Ransdell says 5 percent tuition hike likely on the way

Ransdell says 5 percent tuition hike likely on the way

Caitlin Carter

The $2.3 million in budget cuts for fiscal year 2011-2012 that President Gary Ransdell announced on Friday will come at a price for students.

Ransdell outlined how the cuts would be broken down across departments in an email to faculty and staff at the end of last week, adding that students would be faced with higher tuition next year.

The Board of Regents raised tuition 5 percent for in-state students and 5.9 percent for out-of-state students in June 2010.

Ransdell said universities across the state have seen between a 5 and 10 percent tuition increase each year over the last few years.

He said WKU is expected to raise tuition by about 5 percent for this fall.

“It may be a percent higher or a percent lower, but it won’t deviate from that very much,” Ransdell said. “I think that will be consistent across institutes of higher education in Kentucky.”

Ransdell said every division on campus would share the “difficult reductions.”

“Our immediate challenge is how to most prudently reduce spending by $2.3 million while sustaining as little negative impact as possible on our faculty, staff, and students,” Ransdell said. “… How divisions choose to make the required cuts is entirely up to those who lead their respective decisions.”

The cuts most significantly impact Academic Affairs.

That division will see a $1.4 million reduction and lose 12 full-time faculty and staff positions.

Campus Services and Facilities will see the second-largest reduction at $348,800, with another five full-time positions removed. Information Technology is being cut $136,387.

No other division suffered more than $100,000 in cuts.

On June 30, the federal stimulus funds that WKU and other colleges and universities across the state had been receiving through the American Recovery and Reinvestment Act of 2009 will expire.

WKU has been more fortunate than other universities that are facing budget reductions during tough economic times, said Ann Mead, vice president for Finance and Administration.

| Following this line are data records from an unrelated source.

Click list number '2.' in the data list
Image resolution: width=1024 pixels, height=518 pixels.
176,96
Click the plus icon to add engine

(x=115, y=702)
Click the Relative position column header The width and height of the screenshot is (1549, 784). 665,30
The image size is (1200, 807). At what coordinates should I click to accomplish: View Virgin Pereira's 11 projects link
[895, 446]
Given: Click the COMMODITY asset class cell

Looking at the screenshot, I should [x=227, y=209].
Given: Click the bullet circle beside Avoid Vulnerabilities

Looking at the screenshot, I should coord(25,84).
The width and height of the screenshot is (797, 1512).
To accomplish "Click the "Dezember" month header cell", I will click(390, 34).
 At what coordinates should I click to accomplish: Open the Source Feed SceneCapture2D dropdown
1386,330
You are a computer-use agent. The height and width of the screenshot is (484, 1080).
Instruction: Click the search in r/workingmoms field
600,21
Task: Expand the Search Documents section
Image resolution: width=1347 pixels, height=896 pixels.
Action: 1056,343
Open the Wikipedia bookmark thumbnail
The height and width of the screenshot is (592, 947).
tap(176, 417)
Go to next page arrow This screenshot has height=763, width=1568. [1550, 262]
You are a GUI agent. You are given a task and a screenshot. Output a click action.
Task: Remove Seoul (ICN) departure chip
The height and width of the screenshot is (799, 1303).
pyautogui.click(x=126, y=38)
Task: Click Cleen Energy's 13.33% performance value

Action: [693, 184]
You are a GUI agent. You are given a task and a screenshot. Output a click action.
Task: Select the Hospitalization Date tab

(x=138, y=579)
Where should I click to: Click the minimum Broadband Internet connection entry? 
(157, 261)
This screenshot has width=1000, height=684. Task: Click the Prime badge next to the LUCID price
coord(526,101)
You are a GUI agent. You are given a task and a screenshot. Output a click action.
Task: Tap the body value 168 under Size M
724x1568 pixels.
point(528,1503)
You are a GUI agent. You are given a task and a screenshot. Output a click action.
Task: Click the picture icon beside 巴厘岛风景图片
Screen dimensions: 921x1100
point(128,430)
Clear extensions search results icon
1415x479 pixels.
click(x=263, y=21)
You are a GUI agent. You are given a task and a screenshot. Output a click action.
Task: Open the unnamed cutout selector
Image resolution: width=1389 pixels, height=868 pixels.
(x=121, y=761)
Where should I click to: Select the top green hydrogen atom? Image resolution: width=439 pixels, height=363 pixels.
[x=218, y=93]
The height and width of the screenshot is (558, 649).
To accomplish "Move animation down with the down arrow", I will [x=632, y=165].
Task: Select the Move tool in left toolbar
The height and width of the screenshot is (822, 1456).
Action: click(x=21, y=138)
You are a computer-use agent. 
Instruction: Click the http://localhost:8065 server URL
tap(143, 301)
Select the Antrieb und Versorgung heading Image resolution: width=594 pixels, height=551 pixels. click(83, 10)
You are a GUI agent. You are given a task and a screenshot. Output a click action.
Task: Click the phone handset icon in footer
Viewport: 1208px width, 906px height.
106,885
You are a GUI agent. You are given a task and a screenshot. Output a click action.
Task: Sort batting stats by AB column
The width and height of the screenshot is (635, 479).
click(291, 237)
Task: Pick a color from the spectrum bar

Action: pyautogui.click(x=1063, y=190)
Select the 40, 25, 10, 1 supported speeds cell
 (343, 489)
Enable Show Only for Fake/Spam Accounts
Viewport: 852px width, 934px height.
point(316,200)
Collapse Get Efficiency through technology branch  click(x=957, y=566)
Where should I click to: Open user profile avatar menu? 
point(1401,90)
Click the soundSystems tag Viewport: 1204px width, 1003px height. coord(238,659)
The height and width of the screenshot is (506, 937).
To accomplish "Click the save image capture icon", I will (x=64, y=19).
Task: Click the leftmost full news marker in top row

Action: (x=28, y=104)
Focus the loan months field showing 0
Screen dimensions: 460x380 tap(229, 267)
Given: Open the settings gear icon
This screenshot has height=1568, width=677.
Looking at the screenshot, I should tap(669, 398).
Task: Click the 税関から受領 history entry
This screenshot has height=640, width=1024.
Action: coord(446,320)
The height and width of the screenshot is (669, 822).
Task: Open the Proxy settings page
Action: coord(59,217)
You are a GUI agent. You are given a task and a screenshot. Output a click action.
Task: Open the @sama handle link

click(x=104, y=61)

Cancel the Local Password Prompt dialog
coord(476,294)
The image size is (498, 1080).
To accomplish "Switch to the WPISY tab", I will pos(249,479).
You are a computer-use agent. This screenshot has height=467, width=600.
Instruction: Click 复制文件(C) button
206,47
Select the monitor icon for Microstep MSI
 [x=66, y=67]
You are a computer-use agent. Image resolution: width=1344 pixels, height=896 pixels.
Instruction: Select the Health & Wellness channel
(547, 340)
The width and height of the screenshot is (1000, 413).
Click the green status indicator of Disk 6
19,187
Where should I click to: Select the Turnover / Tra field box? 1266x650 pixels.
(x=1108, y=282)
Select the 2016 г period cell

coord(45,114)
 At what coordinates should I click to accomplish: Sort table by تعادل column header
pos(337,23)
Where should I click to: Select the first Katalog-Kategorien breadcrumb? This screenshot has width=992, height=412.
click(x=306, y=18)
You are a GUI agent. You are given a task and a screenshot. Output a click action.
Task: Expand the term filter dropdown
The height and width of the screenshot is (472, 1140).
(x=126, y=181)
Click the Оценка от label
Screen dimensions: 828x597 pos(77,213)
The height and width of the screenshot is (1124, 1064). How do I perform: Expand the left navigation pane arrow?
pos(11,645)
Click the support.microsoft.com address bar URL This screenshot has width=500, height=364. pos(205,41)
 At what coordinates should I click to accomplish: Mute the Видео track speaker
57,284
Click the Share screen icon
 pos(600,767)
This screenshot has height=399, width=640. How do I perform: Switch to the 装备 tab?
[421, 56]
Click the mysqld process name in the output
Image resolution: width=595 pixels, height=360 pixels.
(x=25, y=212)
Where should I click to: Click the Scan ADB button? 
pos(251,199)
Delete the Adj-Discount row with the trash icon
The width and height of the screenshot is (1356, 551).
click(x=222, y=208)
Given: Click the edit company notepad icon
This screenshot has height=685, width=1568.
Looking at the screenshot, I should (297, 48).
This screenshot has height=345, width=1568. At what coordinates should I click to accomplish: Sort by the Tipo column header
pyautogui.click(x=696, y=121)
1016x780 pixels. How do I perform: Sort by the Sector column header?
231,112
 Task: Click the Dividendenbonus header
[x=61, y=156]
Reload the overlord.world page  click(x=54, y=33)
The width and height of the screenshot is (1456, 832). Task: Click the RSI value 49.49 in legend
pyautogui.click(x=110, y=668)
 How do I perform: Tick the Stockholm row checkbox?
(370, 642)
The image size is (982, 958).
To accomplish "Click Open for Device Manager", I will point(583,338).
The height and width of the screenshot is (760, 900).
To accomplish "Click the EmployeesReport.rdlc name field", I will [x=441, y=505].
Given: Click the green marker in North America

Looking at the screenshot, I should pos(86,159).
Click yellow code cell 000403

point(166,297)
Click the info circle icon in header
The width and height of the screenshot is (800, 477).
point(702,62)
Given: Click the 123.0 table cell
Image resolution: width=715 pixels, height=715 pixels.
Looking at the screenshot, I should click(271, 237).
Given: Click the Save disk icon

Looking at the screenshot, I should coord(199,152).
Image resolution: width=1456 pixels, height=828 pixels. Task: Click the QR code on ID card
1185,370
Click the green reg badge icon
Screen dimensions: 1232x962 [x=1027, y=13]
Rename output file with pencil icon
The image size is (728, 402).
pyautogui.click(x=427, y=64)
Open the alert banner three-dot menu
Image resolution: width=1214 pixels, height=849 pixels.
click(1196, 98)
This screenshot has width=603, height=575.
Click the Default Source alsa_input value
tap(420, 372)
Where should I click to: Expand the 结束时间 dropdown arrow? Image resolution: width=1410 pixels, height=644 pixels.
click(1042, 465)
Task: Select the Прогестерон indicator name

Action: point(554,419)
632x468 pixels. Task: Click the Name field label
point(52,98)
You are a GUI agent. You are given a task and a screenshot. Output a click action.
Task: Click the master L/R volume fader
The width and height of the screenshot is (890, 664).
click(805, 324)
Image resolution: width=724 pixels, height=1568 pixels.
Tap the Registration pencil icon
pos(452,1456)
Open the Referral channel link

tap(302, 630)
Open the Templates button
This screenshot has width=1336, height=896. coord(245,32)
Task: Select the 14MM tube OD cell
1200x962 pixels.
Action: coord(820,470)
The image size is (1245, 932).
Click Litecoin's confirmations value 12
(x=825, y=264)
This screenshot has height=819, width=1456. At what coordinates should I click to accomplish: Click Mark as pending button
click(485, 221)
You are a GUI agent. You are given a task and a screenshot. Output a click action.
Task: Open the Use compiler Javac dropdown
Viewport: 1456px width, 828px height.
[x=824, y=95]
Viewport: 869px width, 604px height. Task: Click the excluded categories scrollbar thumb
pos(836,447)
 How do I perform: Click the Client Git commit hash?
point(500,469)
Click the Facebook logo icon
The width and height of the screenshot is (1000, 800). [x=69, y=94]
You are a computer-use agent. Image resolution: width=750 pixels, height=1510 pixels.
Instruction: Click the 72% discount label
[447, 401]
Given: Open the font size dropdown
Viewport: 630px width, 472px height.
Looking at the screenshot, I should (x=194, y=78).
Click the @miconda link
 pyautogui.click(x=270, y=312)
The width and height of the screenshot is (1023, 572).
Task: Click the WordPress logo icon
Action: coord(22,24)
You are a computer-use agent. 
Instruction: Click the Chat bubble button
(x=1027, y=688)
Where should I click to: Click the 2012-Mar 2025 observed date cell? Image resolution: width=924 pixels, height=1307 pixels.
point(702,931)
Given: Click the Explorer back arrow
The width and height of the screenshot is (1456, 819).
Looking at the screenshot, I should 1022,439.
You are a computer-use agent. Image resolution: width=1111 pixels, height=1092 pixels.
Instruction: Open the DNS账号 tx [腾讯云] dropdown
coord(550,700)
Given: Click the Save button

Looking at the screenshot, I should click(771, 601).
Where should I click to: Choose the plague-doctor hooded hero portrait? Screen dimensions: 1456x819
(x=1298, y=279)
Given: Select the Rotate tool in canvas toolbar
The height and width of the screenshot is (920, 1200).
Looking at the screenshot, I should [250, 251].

“Some universities must decrease costs by so much that I don’t see how they’re still open,” Mead said in February.

In total, $97.4 billion in stimulus money was awarded from the Recovery Act to educators across the country, according to ed.gov.

WKU received a total of $5.4 million in stimulus funds through the act, Mead said.

Budget reductions of between $1.6 million and $2 million are common for WKU, she said.

There have also been years where the university budget has been reduced by more than $4 million, she said.

Ransdell said WKU’s highest priority is trying to figure out how to make the reductions in each division while impacting as few of the WKU community as possible.

“The global recession has affected all aspects of our local, regional, state, and national economies,” he said. “But as bad as it has impacted us at WKU, I must also acknowledge that our total impact over this period of time has not been as bad as most other states and many other public universities.”